BEGIN EXERCISE DATA

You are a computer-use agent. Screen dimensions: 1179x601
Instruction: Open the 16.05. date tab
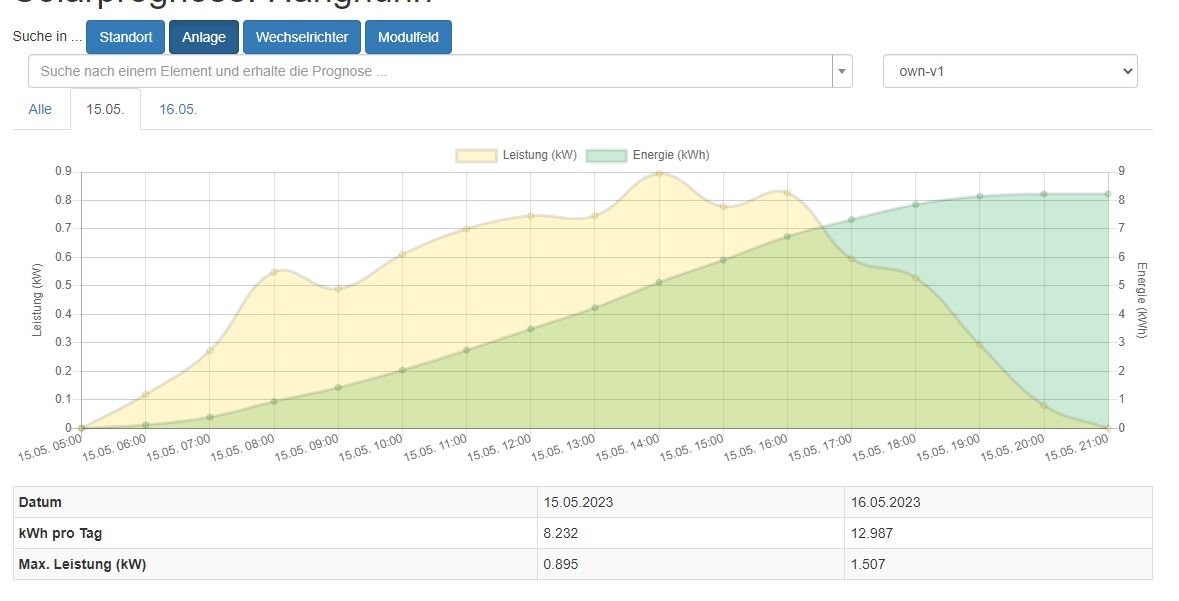178,109
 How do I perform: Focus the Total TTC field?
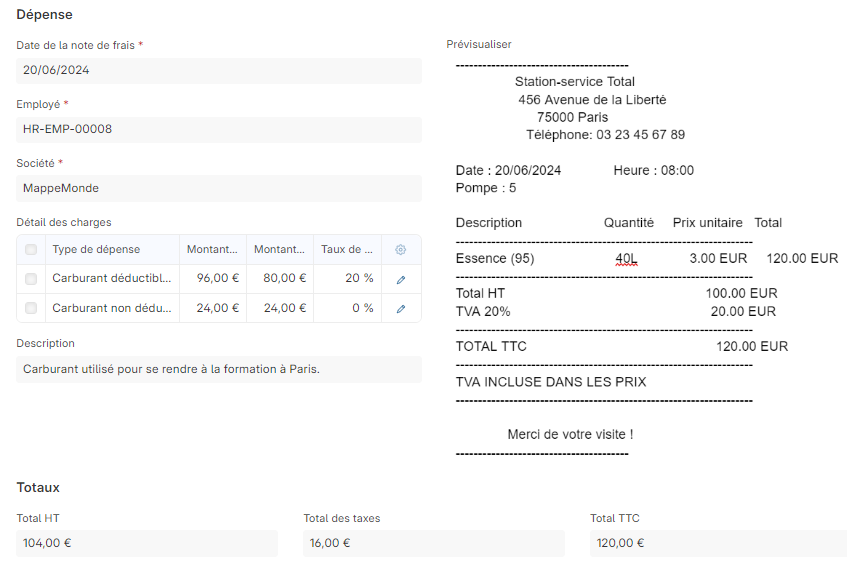717,544
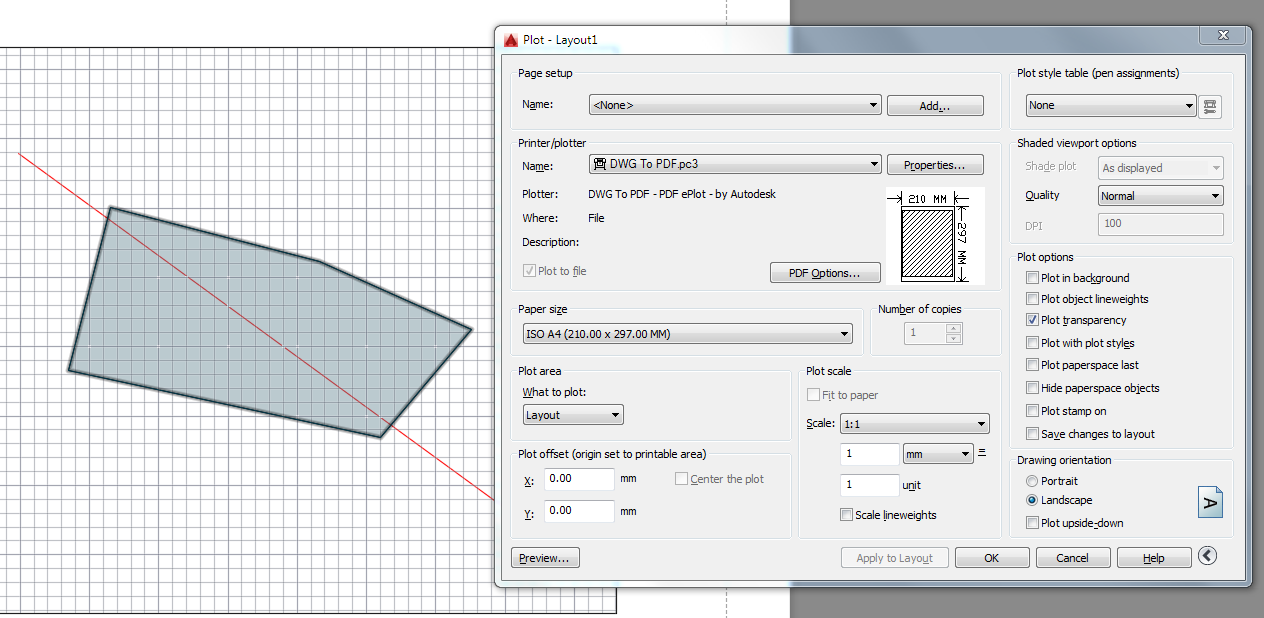Open PDF Options
The width and height of the screenshot is (1264, 618).
[x=825, y=272]
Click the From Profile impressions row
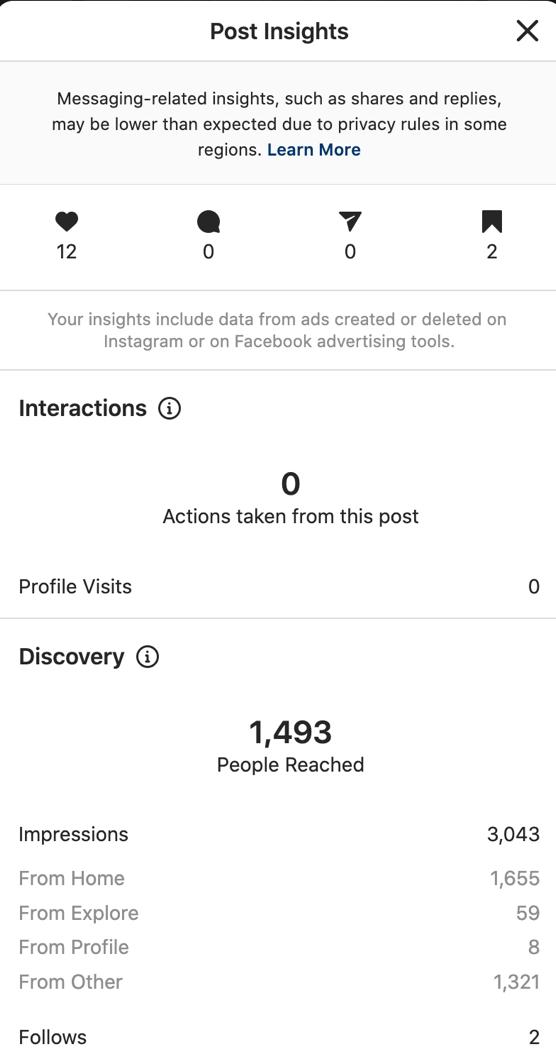 coord(278,947)
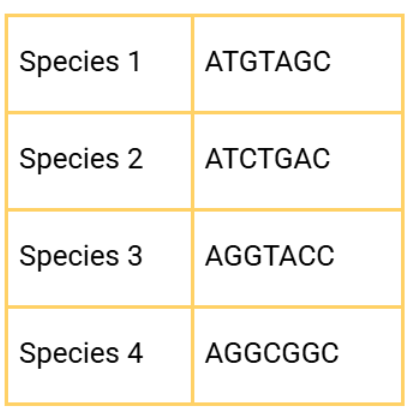Select the Species 2 label cell
This screenshot has height=409, width=409.
coord(99,161)
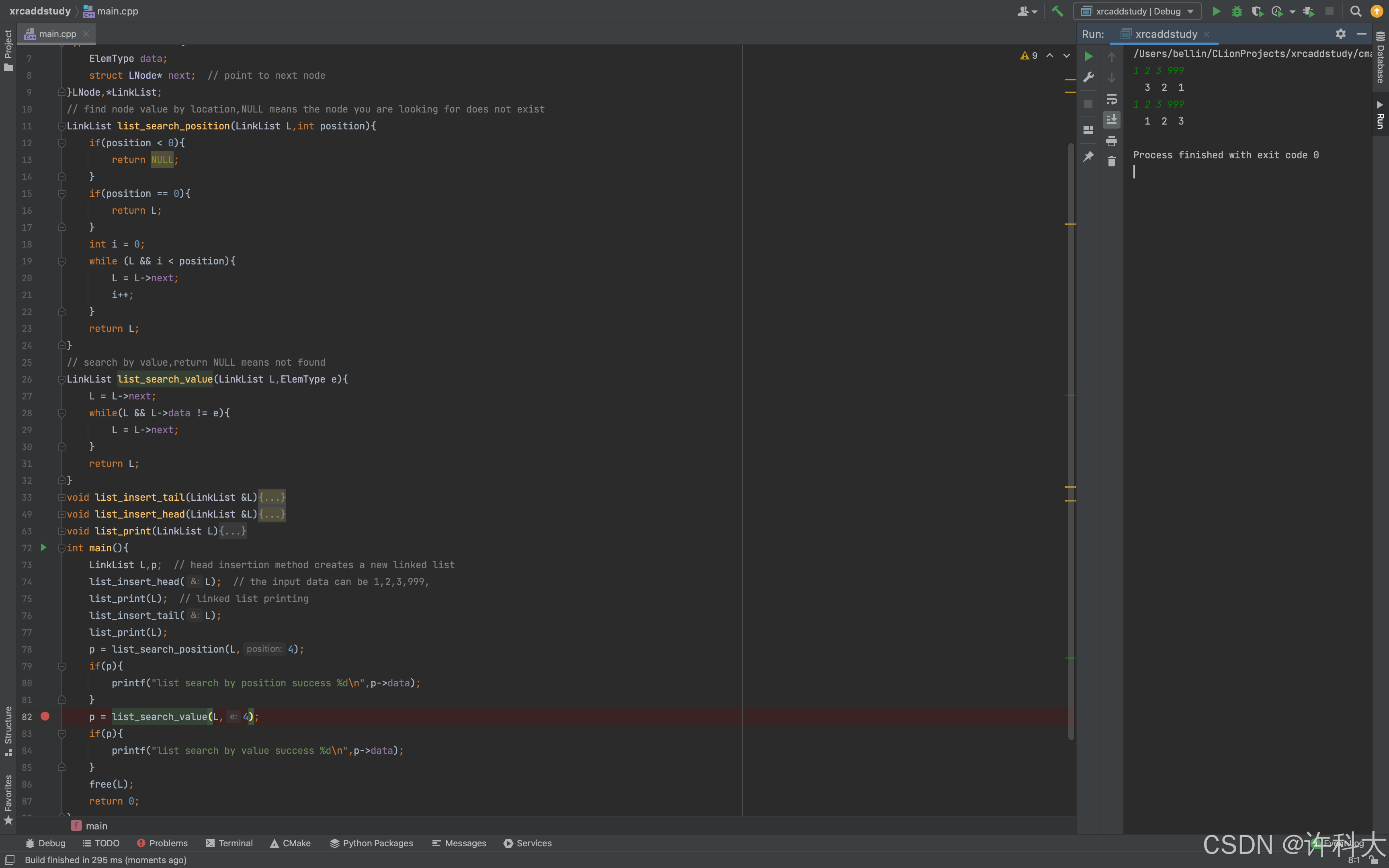
Task: Collapse the list_search_position function fold
Action: pyautogui.click(x=61, y=126)
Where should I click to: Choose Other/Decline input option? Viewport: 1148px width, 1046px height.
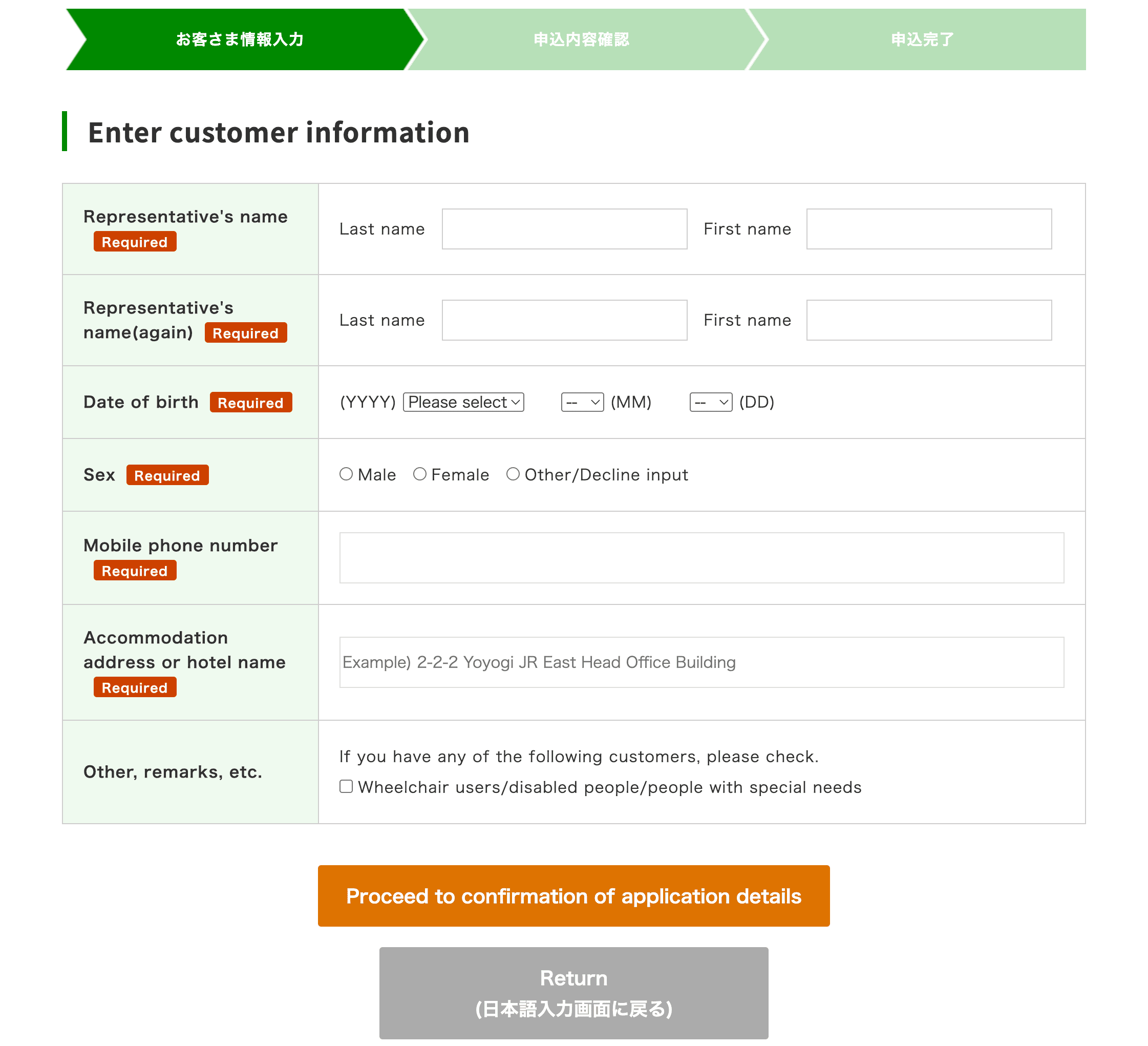tap(513, 474)
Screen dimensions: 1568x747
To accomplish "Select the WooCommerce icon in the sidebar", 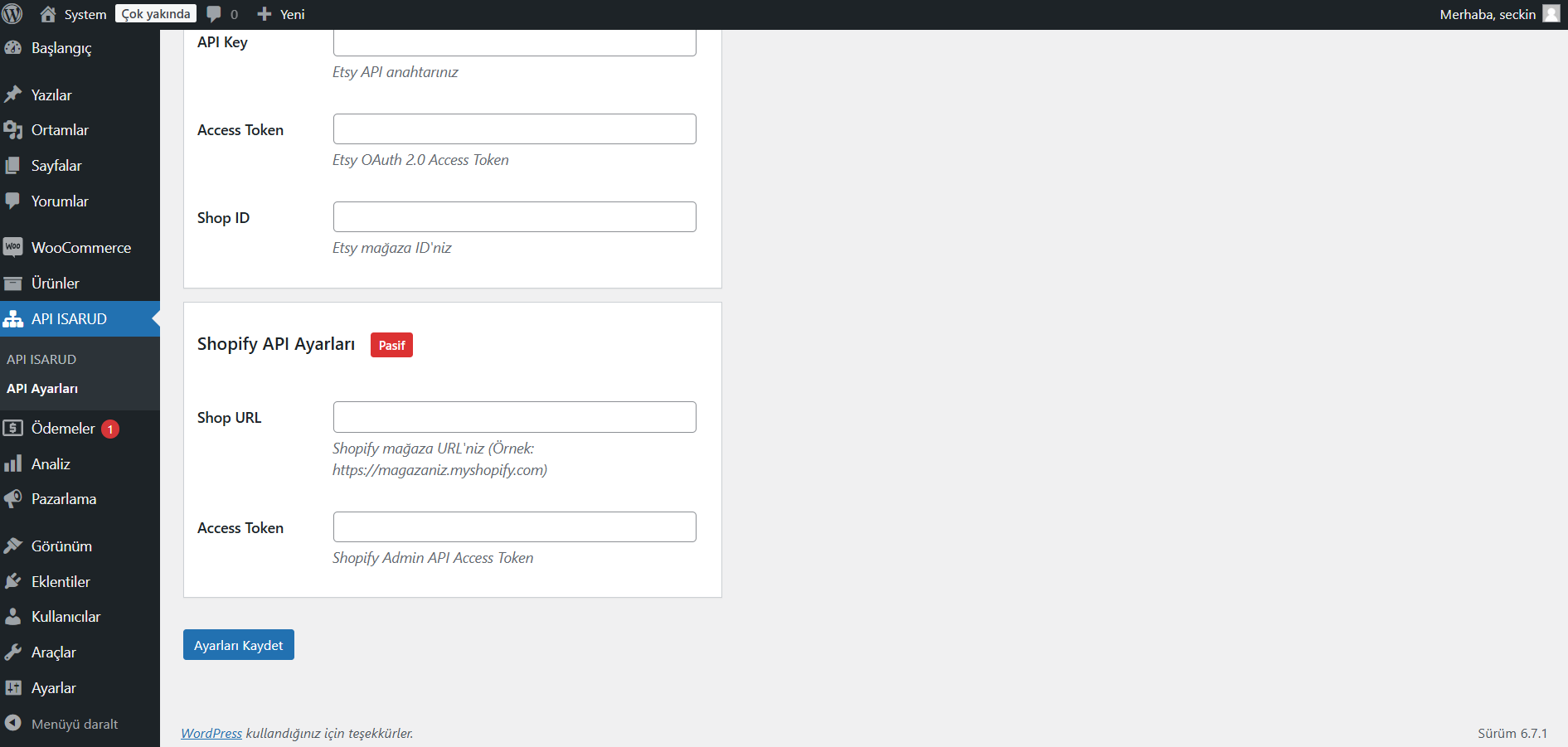I will (x=13, y=247).
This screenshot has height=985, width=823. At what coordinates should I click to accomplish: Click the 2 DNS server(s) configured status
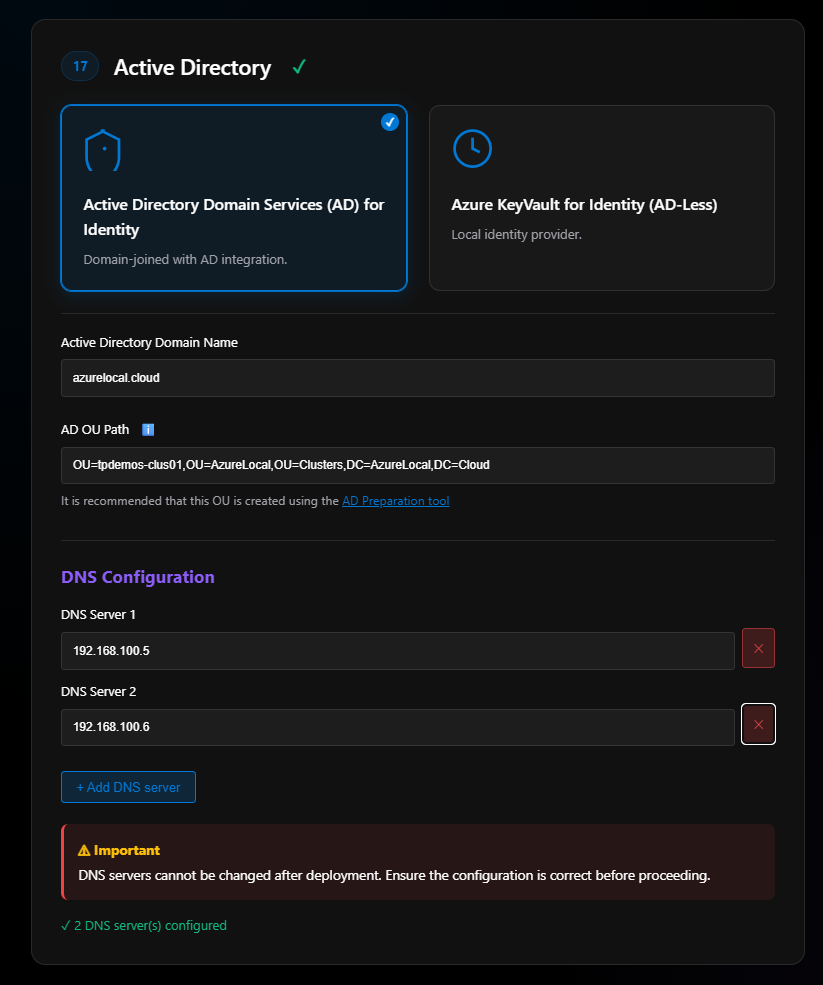[x=144, y=925]
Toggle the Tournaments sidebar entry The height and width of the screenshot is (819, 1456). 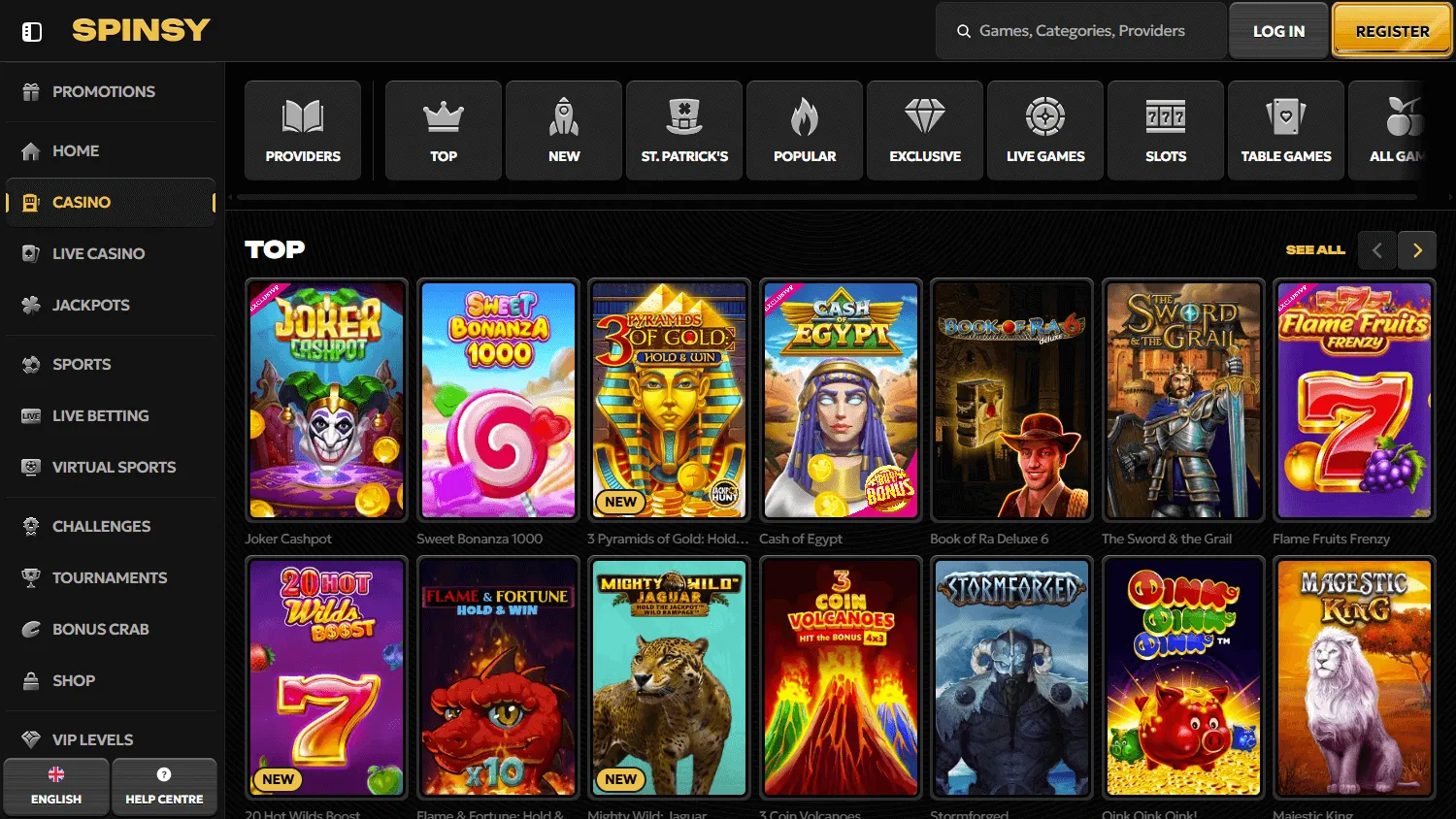coord(109,577)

END EXERCISE DATA

** INSTRUCTIONS FOR THE TASK **
Tally the lines in the rows above that contain the string "dimensions", matching case exactly. Give only the number.

** ANSWER IN FULL **
2